■ **CONSIGNES**:
1 - Citez tous les animateurs nommés dans le compte-rendu de l'atelier.
2 - D'après le compte-rendu de l'atelier, dans les programmes de quelle année la notion de fonction apparaît-elle ?

━━━━━ PASSAGE CITÉ ━━━━━

L'atelier "Fonctions" animé par l'Académie de Toulouse

 

COMPTE-RENDU de l’atelier FONCTIONS animé par l’académie de Toulouse

Responsable : Danielle BLAU
Animateurs : Laurence KONIKOWSKI, Christiane LARCHIER, Huguette LARROQUE, Jean-Claude LINDAUER
Rapporteur : Jean-Claude LINDAUER

L’atelier a pour thème l’introduction de la notion de fonction dans le nouveau programme de la classe de troisième.

Un bref rappel historique permet de préciser que la notion de fonction est absente des manuels scolaires du XIXème siècle. Elle apparaît dans les programmes de 1902 conçue essentiellement comme une notion expérimentale. L’élève doit partir de la représentation graphique de la relation fonctionnelle, celle-ci pouvant être l’expression d’une loi physique déterminée expérimentalement.
La notion générale de fonction numérique est introduite explicitement en classe de troisième et est appliquée à l’étude de quelques relations fonctionnelles auxquelles conduisent –dit le programme de 1947- des problèmes empruntés à la géométrie et à la physique. Au lycée sera abordée l’étude analytique des fonctions.

━━━━━ EXTRAITS DES ENTRÉES ━━━━━

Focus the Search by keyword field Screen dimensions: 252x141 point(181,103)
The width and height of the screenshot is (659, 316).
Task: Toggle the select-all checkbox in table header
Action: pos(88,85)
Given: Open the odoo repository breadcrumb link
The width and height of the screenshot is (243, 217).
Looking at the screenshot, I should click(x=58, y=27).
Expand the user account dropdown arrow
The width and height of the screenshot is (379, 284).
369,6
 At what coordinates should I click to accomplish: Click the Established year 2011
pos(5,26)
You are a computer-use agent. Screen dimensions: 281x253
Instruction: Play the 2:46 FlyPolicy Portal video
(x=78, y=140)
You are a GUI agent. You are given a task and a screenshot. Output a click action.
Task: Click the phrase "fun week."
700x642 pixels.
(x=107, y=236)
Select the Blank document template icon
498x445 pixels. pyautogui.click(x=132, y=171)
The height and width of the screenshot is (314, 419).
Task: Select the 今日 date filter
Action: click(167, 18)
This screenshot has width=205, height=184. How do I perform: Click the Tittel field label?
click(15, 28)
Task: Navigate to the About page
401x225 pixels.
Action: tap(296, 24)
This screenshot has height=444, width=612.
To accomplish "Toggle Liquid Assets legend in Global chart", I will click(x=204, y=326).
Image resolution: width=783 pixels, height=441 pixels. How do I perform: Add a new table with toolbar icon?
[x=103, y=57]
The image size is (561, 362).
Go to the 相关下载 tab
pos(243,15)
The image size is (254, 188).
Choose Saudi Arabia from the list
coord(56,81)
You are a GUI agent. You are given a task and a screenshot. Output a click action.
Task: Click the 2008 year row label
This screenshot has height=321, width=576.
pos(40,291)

━━━━━

■ **RÉPONSES CI-DESSOUS**:
1 - Laurence KONIKOWSKI, Christiane LARCHIER, Huguette LARROQUE, Jean-Claude LINDAUER

2 - Elle apparaît dans les programmes de 1902.